CANZONA noni toni a 8

Giovanni Gabrieli (1557 – 1612)
CANZONA noni toni a 8

ジョヴァンニ・ガブリエリ
第9旋法による8声のカンツォーナ

CANZONA noni toni a 8

ジョヴァンニは初期バロック時代に活躍した作曲家・オルガン奏者。
同時期に活躍したアレッサンドロ・ガブリエリの甥にあたり、カンタータや合奏曲を多数残し、ジョバンニは彼から音楽を学ぶ。

カンツォーナ(カンツォーネ、カンツォン)は同音反復(3つ)からなる音列を主題にした対位法的器楽曲を指し、元々は宗教曲や世俗曲の多声音楽から派生したためカンツォーネという名前に。

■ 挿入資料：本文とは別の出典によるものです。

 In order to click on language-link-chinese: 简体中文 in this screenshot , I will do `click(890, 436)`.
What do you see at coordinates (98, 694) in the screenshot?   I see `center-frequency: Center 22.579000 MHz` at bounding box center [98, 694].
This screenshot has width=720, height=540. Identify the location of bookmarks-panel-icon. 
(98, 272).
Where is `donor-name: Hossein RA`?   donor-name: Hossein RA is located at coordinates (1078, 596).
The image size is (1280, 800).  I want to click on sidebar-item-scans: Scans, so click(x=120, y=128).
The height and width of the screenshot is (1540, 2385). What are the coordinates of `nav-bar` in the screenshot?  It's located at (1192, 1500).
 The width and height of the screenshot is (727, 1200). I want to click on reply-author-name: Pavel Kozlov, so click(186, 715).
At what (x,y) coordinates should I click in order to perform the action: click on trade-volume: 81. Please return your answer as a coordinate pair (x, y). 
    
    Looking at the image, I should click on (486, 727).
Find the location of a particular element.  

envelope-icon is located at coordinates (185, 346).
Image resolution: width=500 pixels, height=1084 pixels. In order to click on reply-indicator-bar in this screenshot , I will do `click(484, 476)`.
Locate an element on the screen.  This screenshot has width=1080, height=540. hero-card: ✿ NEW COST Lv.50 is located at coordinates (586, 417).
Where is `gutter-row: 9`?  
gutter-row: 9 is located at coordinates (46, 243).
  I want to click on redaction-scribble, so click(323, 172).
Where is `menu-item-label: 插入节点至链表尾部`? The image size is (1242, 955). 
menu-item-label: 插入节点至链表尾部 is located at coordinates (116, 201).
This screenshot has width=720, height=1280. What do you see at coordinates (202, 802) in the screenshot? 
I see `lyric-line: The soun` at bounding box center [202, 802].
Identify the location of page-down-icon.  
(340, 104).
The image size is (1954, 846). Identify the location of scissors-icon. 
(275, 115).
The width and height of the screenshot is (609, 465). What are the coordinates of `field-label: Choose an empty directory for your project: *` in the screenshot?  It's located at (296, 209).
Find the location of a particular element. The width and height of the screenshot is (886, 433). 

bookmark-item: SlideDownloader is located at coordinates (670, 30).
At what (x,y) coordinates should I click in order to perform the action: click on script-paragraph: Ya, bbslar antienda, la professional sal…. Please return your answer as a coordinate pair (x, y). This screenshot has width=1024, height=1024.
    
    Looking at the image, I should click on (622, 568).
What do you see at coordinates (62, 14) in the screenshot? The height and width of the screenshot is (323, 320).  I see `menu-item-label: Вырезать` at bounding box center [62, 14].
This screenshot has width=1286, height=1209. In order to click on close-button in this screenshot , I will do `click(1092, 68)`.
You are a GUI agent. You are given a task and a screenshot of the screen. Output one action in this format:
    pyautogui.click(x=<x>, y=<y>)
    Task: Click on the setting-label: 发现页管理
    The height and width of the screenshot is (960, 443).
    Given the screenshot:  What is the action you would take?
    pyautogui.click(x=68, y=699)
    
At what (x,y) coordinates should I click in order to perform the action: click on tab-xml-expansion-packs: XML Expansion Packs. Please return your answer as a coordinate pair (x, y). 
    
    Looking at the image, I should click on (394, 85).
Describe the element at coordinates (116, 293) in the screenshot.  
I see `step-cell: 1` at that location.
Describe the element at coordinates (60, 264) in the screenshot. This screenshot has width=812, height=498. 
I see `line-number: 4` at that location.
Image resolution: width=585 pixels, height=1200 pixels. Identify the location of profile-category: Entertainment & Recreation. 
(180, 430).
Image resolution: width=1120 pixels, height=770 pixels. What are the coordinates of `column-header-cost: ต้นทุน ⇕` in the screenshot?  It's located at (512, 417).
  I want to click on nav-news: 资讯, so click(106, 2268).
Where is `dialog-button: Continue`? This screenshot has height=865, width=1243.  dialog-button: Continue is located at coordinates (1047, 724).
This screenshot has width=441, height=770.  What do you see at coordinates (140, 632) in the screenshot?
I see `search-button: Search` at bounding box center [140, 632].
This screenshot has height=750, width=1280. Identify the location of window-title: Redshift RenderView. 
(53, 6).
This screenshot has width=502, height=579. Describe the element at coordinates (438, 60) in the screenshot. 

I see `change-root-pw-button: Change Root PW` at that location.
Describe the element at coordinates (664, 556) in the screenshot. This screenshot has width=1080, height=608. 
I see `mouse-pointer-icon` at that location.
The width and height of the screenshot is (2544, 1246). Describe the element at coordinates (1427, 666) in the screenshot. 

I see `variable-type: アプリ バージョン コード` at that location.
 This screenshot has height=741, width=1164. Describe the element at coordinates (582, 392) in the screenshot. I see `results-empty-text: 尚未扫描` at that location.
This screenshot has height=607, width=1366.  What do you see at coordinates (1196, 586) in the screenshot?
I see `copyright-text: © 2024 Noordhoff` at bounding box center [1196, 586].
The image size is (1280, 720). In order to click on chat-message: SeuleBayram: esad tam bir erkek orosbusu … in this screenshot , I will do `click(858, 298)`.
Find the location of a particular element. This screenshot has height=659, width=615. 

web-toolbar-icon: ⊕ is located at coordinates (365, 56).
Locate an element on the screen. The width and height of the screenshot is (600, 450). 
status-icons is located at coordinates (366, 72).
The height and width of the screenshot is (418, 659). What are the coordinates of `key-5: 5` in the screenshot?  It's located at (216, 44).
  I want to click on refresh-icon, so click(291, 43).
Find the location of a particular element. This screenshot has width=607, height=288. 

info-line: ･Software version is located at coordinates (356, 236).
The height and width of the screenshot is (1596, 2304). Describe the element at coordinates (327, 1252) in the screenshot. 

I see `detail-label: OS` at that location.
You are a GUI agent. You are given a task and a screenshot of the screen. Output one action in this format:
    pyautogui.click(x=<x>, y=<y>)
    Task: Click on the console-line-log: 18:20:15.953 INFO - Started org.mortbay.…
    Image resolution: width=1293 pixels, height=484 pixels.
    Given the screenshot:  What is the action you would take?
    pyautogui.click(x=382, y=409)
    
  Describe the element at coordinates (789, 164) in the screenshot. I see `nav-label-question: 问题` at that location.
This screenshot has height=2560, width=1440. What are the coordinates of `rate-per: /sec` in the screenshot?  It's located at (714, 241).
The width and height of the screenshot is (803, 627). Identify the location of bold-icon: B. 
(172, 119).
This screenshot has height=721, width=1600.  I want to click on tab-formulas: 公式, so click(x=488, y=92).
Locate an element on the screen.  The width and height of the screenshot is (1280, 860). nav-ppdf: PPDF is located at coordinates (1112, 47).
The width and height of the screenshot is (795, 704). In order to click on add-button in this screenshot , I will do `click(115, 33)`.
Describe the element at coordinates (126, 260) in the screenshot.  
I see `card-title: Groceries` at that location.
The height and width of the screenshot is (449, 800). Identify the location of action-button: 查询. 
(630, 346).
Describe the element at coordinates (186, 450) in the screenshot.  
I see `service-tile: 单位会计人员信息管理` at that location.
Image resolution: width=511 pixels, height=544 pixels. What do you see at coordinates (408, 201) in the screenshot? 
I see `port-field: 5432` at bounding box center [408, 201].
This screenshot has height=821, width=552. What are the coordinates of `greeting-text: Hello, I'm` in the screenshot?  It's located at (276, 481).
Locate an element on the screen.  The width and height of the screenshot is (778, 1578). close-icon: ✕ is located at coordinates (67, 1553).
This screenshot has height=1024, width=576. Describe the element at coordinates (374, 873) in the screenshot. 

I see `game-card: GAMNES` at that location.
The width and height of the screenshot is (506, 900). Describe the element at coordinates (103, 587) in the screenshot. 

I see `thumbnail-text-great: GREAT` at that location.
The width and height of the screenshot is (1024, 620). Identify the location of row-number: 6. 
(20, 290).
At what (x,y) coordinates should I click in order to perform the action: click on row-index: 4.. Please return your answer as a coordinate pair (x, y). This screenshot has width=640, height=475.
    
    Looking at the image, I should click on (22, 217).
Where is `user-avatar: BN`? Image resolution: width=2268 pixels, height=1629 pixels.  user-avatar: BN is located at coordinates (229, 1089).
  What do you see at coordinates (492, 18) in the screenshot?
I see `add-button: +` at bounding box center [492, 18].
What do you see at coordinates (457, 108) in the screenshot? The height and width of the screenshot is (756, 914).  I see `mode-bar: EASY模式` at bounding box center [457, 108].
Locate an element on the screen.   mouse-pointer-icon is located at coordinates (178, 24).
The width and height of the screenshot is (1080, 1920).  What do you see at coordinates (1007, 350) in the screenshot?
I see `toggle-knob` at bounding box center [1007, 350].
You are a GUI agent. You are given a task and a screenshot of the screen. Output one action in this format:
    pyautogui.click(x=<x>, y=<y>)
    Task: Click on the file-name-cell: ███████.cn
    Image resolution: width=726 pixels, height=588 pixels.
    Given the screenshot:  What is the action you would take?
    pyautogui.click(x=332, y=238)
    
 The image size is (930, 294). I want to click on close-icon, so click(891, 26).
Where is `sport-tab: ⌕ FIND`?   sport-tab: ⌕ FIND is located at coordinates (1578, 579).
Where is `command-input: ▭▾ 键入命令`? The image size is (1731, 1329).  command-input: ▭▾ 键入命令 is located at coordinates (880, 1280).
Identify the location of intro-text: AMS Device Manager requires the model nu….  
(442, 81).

楽譜に入っているスタッカートや速度表示は私が勝手に入れたもので原典にはありません。
それ以外はいじっていません。
構成は4つの楽器による楽器群を2つ用いて作曲されています。
また、楽譜にはないギターのような音が微かに聴こえますがこれは楽譜にありませんが私が挿入したもので通奏低音といって、それぞれの楽器群のバス声部にオルガンやリュートなど何かの和音楽器を自由に加えて即興で演奏するバロック時代に主流(正確には前期古典派あたりまで)だった演奏形態です。通奏低音によって楽譜よりも楽器が増えてしましますが、通奏低音があることで和音の響きが豊かになります。

ガブリエリのカンツーネは金管アンサンブルで演奏されることが多いために金管楽器で演奏されていたと思われがちですが実際は楽器指定がなくありあわせの楽器と通奏低音で演奏されるもので使う楽器は自由です。

追記

古楽器と通奏低音を伴った演奏を発見。

“Canzon noni toni", Giovanni Gabrieli | The Green Mountain Project 2012

通奏低音はイタリア語でバッソコンティヌオ(Basso continuo)と言います。
「奏低音ってこりゃ何ずやべ?」と思っている方は、どこまで信用できるかはともかくWikipediaでの説明はこちら
和音構成音を数字で指示すことから数字付低音とも訳されていますが、実際は数字が書かれていないことも多く数字がなくても通奏低音奏者は置かないといけません。

SONATA V

通奏低音の例:ヴァイオリン・ソナタ(楽譜は2段ですが通奏低音としてチェンバロが参加してるので、ヴァイオリン、チェロ、チェンバロの3つの楽器になっています)

現在よく見かける金管アンサンブルは通奏低音がなく、最悪の選択です。